Aggregate Security Note
This is a technical note on the security shortcomings and features in Aggregate 1.0 and Collect 1.1.7.
User logins through browsers or via ODK Collect 1.1.7 are always secure. ODK Aggregate 1.0 uses digest authentication for the ODK Aggregate usernames and Google's OpenID for Google accounts.
Verify that your installation is always secure by confirming that the main ODK Aggregate web page (Aggregate.html) is accessed over https:
ODK Aggregate 1.0 deployed to Google's AppEngine cloud services is always secure.
ODK Aggregate 1.0 deployed with MySQL and/or PostgreSQL is secure if configured with an SSL certificate (by answering Yes during the installation wizard). If you later install an SSL certificate, you must re-run the installation wizard, answer Yes, and deploy the reconfigured ODKAggregate.war file in order for ODK Aggregate 1.0 to become secure. Verify that it is secure by confirming that the main ODK Aggregate webpage is accessed over https:
ODK Aggregate 1.0 deployed with MySQL and/or PostgreSQL is vulnerable when operating without an SSL certificate.
Without an SSL certificate, a well-placed eavesdropper can observe all data being sent between the ODK Aggregate 1.0 webserver and any browsers or ODK Collect application. That data will be plainly visible.
The vulnerability of greatest concern when operating without an SSL certificate is during the setting or changing of user passwords. The browser does this by sending the username and a hashed password to the ODK Aggregate 1.0 webserver. This makes it difficult for an eavesdropper to reconstruct the user's actual password.

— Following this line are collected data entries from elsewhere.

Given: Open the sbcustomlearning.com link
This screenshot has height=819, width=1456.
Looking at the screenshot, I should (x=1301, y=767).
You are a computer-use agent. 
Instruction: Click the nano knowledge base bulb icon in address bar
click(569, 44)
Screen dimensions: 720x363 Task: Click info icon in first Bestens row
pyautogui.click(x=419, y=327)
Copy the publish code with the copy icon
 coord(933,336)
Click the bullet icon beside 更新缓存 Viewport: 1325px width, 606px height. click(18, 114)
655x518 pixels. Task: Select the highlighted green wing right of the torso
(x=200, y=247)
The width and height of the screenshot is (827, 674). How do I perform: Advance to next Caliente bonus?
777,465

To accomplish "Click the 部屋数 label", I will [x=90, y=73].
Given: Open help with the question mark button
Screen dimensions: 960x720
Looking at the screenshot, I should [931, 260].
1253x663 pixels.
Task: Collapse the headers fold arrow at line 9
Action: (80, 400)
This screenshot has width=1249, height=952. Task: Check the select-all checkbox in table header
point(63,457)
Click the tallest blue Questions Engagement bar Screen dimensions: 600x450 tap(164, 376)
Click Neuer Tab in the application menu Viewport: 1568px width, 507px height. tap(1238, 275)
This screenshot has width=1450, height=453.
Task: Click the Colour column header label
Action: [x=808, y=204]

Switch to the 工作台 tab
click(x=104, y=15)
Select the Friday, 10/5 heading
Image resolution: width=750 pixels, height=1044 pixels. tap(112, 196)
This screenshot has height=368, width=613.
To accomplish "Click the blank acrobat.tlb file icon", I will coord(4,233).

However, a competent hacker can still use the hashed password to gain access to your webserver -- they do not need to reconstruct the actual password.
Your risk of exposure to malicious eavesdroppers can be minimized by:
- never using public WiFi connections when changing passwords.
- change passwords only over a VPN connection to your webserver if it is located in a hosted webfarm, or
- change passwords only from within your organization's firewall if the server is managed by your own IT department (ask them).
A secondary vulnerability when operating without an SSL certificate is that a well-placed eavesdropper could see all data being submitted to or accessed from the ODK Aggregate 1.0 webserver.
If you are running multiple servers (as occurs when deployed to Google's AppEngine cloud services), each ODK Aggregate 1.0 instance will check every second to see if there has been a change made to the security configuration and will reload its configuration if a change has been made. Every 2 minutes, the security configuration is reloaded completely, regardless of whether there was a recorded change or not.
During normal operations, this creates a one-second window (two-minutes in abnormal operations) during which configuration changes might not have propagated across your cluster.
The server APIs that alter user access privileges are protected from cross-site request forgery by requiring the session cookie be passed as an argument to the request.
The design of the communications between ODK Collect and ODK Aggregate ensures that, at most, the name of a form might be transmitted in the clear before the communications channel becomes secured (converted from an http: to an https: channel).
This is accomplished during data submission by first issuing a HEAD request to the server -- that request contains no data -- which allows the server to negotiate a secure (https) channel and, optionally, to authenticate the user. ODK Collect then verifies that the negotiated channel is still directed to the same host as before, and, if so, then sends the data to the server.
Data stored in Google's AppEngine is not encrypted by Aggregate before storage. This means that it is freely visible to anyone with access to the AppEngine datastore and it may be in plain text if Google does not itself apply an encryption scheme to it. Parties with access to this data are, of course, governed by Google's internal personnel access-management systems.
Similarly, data stored in MySQL or PostgreSQL databases will be stored unencrypted. In this case, you are responsible for securing the hardware, user, and network access to that database machine.